Kabarnews.co, TENGGARONG – Kejaksaan Negeri (Kejari) Kutai Kartanegara (Kukar) resmi mengembalikan 171 barang bukti dalam perkara tindak pidana korupsi pemberian kredit kepada PT Berkah Salama Jaya (BSJ). Pengembalian dilakukan kepada para petani binaan yang terdampak, Kamis (8/1/2026), sebagai tanda tuntasnya penanganan perkara tersebut.
Pengembalian barang bukti dilaksanakan oleh Tim Jaksa Eksekutor Seksi Tindak Pidana Khusus (Pidsus) Kejari Kukar kepada 171 petani yang tersebar di wilayah layanan kantor cabang dan lima unit perbankan. Langkah ini merupakan pelaksanaan kewajiban hukum kejaksaan setelah perkara berkekuatan hukum tetap.
Barang bukti yang dikembalikan terdiri dari Sertifikat Hak Milik (SHM), Surat Pemberitahuan Pajak Terutang (SPPT), segel tanah, hingga Buku Pemilik Kendaraan Bermotor (BPKB) yang sebelumnya disita dalam proses penyidikan dan persidangan.
Kepala Kejaksaan Negeri Kutai Kartanegara, Tengku Firdaus, menegaskan bahwa pengembalian barang bukti merupakan bagian dari pelaksanaan amar putusan pengadilan yang telah inkracht.
“Perkara ini sudah tuntas hingga tingkat Mahkamah Agung. Kejaksaan wajib melaksanakan putusan pengadilan, termasuk mengembalikan barang bukti kepada pihak yang berhak,” ujar Tengku Firdaus.
Dalam perkara ini, terpidana berinisial BP dinyatakan terbukti bersalah karena melakukan penyimpangan dalam proses pemberian kredit yang tidak dijalankan sesuai prinsip kehati-hatian. Majelis hakim menilai perbuatan tersebut mengakibatkan kerugian keuangan negara.
Kasus bermula dari penyaluran kredit kepada PT BSJ dengan skema yang melibatkan petani binaan. Namun dalam pelaksanaannya, ditemukan ketidaksesuaian data petani serta penggunaan dana kredit yang tidak sepenuhnya sesuai dengan peruntukan yang telah ditetapkan.
Kejaksaan menilai, penyaluran kredit seharusnya melalui proses verifikasi administrasi dan pengecekan lapangan secara menyeluruh.

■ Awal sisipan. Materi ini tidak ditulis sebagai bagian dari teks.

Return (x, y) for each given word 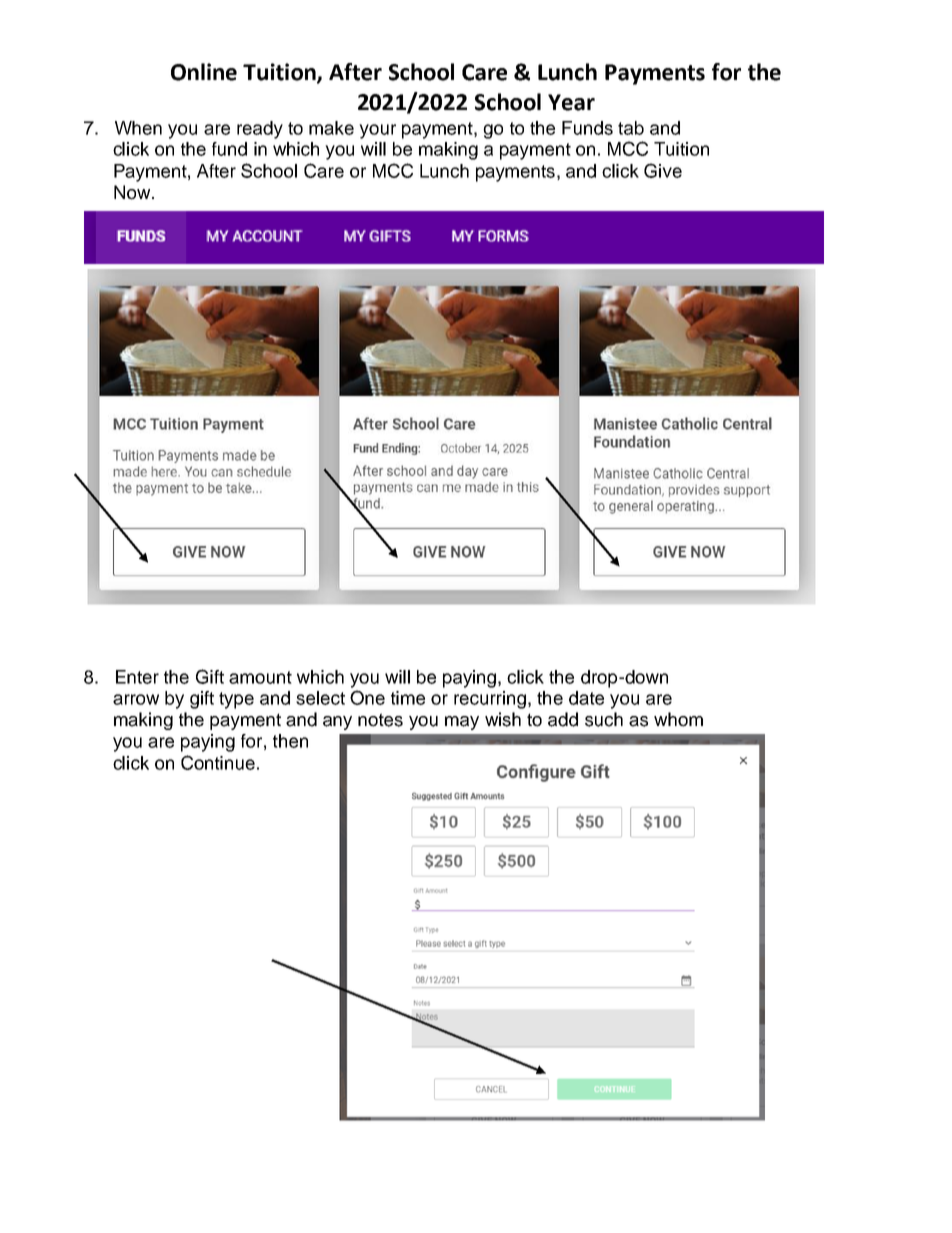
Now (133, 192)
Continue (218, 762)
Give (663, 170)
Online (204, 72)
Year (571, 102)
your (377, 131)
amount (260, 677)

Kelalaian dalam tahapan tersebut membuka ruang terjadinya penyimpangan hingga berujung pada tindak pidana korupsi.
“Perkara ini menjadi pembelajaran agar setiap penyaluran kredit diawasi secara ketat, sehingga tidak menimbulkan kerugian negara maupun dampak sosial bagi masyarakat,” tegasnya.

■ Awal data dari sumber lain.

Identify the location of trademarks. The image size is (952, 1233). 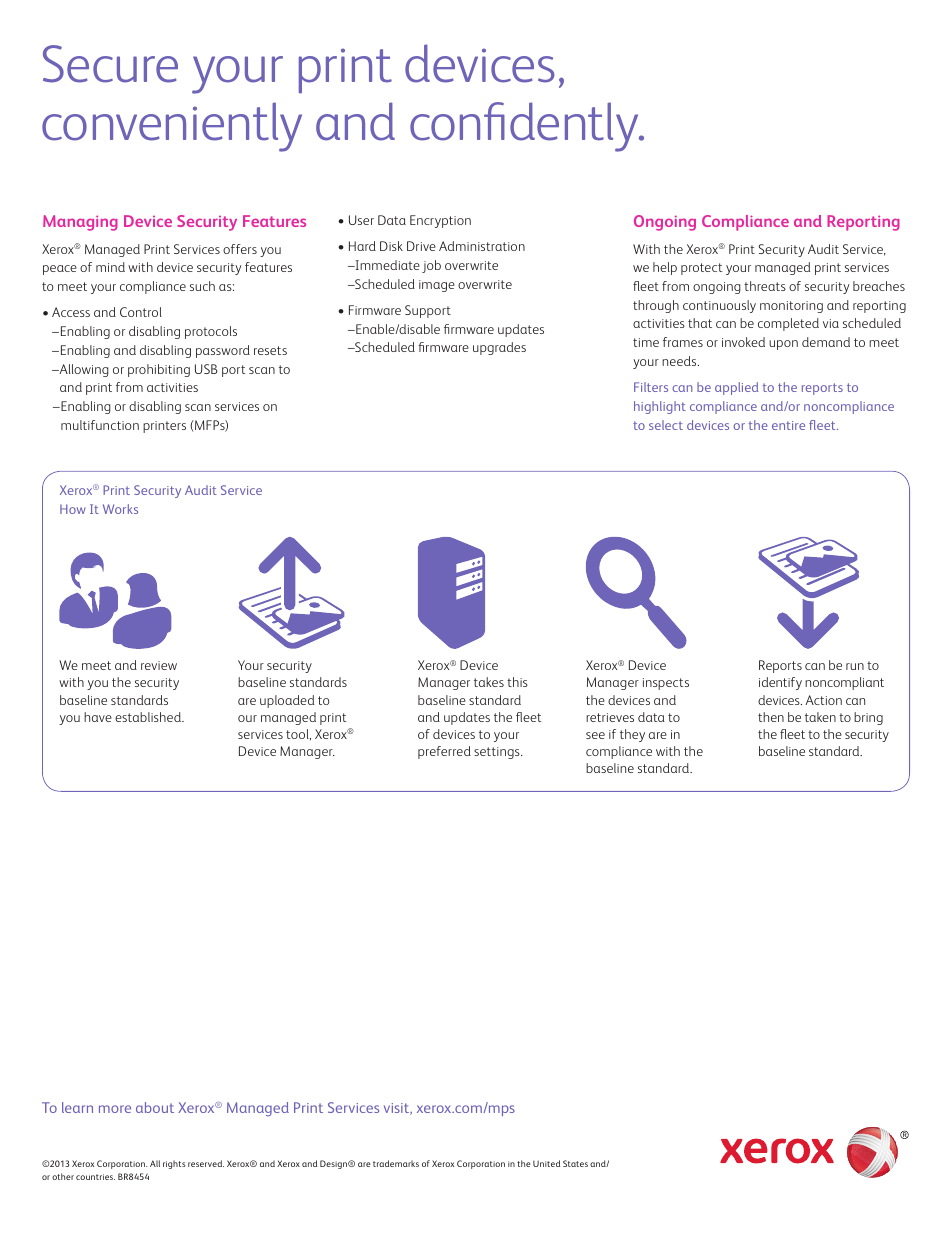
(396, 1163).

Kejari Kukar menegaskan komitmennya untuk menegakkan hukum secara profesional, transparan, dan berkeadilan. Pengembalian barang bukti ini diharapkan memberikan kepastian hukum serta memulihkan hak para petani binaan yang terdampak.
Penanganan perkara korupsi, lanjut Kejaksaan, tidak hanya berorientasi pada pemidanaan, tetapi juga pada pemulihan hak masyarakat sesuai dengan putusan pengadilan yang berlaku.